» Data provided
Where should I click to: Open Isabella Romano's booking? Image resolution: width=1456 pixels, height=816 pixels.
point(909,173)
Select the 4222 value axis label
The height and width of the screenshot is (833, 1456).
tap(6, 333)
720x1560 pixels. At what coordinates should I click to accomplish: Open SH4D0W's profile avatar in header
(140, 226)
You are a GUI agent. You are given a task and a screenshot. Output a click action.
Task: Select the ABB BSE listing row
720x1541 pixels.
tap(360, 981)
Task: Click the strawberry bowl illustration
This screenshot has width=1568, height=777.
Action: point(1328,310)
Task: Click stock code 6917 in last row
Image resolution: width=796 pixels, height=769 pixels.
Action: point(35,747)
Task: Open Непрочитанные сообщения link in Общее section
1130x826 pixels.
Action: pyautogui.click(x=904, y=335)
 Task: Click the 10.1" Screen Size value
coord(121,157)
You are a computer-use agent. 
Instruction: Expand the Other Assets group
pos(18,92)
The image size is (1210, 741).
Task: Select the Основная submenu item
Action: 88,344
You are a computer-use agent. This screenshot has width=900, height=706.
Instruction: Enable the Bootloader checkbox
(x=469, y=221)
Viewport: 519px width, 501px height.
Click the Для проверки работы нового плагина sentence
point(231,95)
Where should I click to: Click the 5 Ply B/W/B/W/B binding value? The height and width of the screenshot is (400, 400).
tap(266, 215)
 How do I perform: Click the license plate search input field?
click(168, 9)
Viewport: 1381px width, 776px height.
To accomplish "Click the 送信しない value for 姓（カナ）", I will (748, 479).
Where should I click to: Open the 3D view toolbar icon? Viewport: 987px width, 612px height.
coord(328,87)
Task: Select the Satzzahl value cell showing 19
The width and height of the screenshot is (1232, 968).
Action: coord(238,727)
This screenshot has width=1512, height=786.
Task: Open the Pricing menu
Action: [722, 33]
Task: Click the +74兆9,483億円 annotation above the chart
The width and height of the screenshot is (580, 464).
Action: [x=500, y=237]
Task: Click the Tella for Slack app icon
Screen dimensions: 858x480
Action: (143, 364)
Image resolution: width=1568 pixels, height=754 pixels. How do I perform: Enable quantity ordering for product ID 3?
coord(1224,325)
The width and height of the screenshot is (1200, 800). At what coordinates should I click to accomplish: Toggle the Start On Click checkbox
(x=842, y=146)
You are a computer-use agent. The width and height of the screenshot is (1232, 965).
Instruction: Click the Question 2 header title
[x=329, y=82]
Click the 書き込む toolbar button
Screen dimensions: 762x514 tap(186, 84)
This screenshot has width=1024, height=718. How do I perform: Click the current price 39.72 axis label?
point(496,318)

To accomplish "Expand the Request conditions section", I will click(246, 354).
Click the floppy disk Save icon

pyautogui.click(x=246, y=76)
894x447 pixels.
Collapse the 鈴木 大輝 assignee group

» The task
Give back every line of the data exactly.

» Output below
Where should I click to: Open Isabella Romano's booking? Image resolution: width=1456 pixels, height=816 pixels.
point(909,173)
Select the 4222 value axis label
The height and width of the screenshot is (833, 1456).
tap(6, 333)
720x1560 pixels. At what coordinates should I click to accomplish: Open SH4D0W's profile avatar in header
(140, 226)
You are a GUI agent. You are given a task and a screenshot. Output a click action.
Task: Select the ABB BSE listing row
720x1541 pixels.
tap(360, 981)
Task: Click the strawberry bowl illustration
This screenshot has width=1568, height=777.
Action: point(1328,310)
Task: Click stock code 6917 in last row
Image resolution: width=796 pixels, height=769 pixels.
Action: point(35,747)
Task: Open Непрочитанные сообщения link in Общее section
1130x826 pixels.
Action: pyautogui.click(x=904, y=335)
 Task: Click the 10.1" Screen Size value
coord(121,157)
You are a computer-use agent. 
Instruction: Expand the Other Assets group
pos(18,92)
The image size is (1210, 741).
Task: Select the Основная submenu item
Action: 88,344
You are a computer-use agent. This screenshot has width=900, height=706.
Instruction: Enable the Bootloader checkbox
(x=469, y=221)
Viewport: 519px width, 501px height.
Click the Для проверки работы нового плагина sentence
point(231,95)
Where should I click to: Click the 5 Ply B/W/B/W/B binding value? The height and width of the screenshot is (400, 400).
tap(266, 215)
 How do I perform: Click the license plate search input field?
click(168, 9)
Viewport: 1381px width, 776px height.
To accomplish "Click the 送信しない value for 姓（カナ）", I will (748, 479).
Where should I click to: Open the 3D view toolbar icon? Viewport: 987px width, 612px height.
coord(328,87)
Task: Select the Satzzahl value cell showing 19
The width and height of the screenshot is (1232, 968).
Action: coord(238,727)
This screenshot has width=1512, height=786.
Task: Open the Pricing menu
Action: [722, 33]
Task: Click the +74兆9,483億円 annotation above the chart
The width and height of the screenshot is (580, 464).
Action: [x=500, y=237]
Task: Click the Tella for Slack app icon
Screen dimensions: 858x480
Action: (143, 364)
Image resolution: width=1568 pixels, height=754 pixels. How do I perform: Enable quantity ordering for product ID 3?
coord(1224,325)
The width and height of the screenshot is (1200, 800). At what coordinates should I click to accomplish: Toggle the Start On Click checkbox
(x=842, y=146)
You are a computer-use agent. The width and height of the screenshot is (1232, 965).
Instruction: Click the Question 2 header title
[x=329, y=82]
Click the 書き込む toolbar button
Screen dimensions: 762x514 tap(186, 84)
This screenshot has width=1024, height=718. How do I perform: Click the current price 39.72 axis label?
point(496,318)

To accomplish "Expand the Request conditions section", I will click(246, 354).
Click the floppy disk Save icon

pyautogui.click(x=246, y=76)
894x447 pixels.
Collapse the 鈴木 大輝 assignee group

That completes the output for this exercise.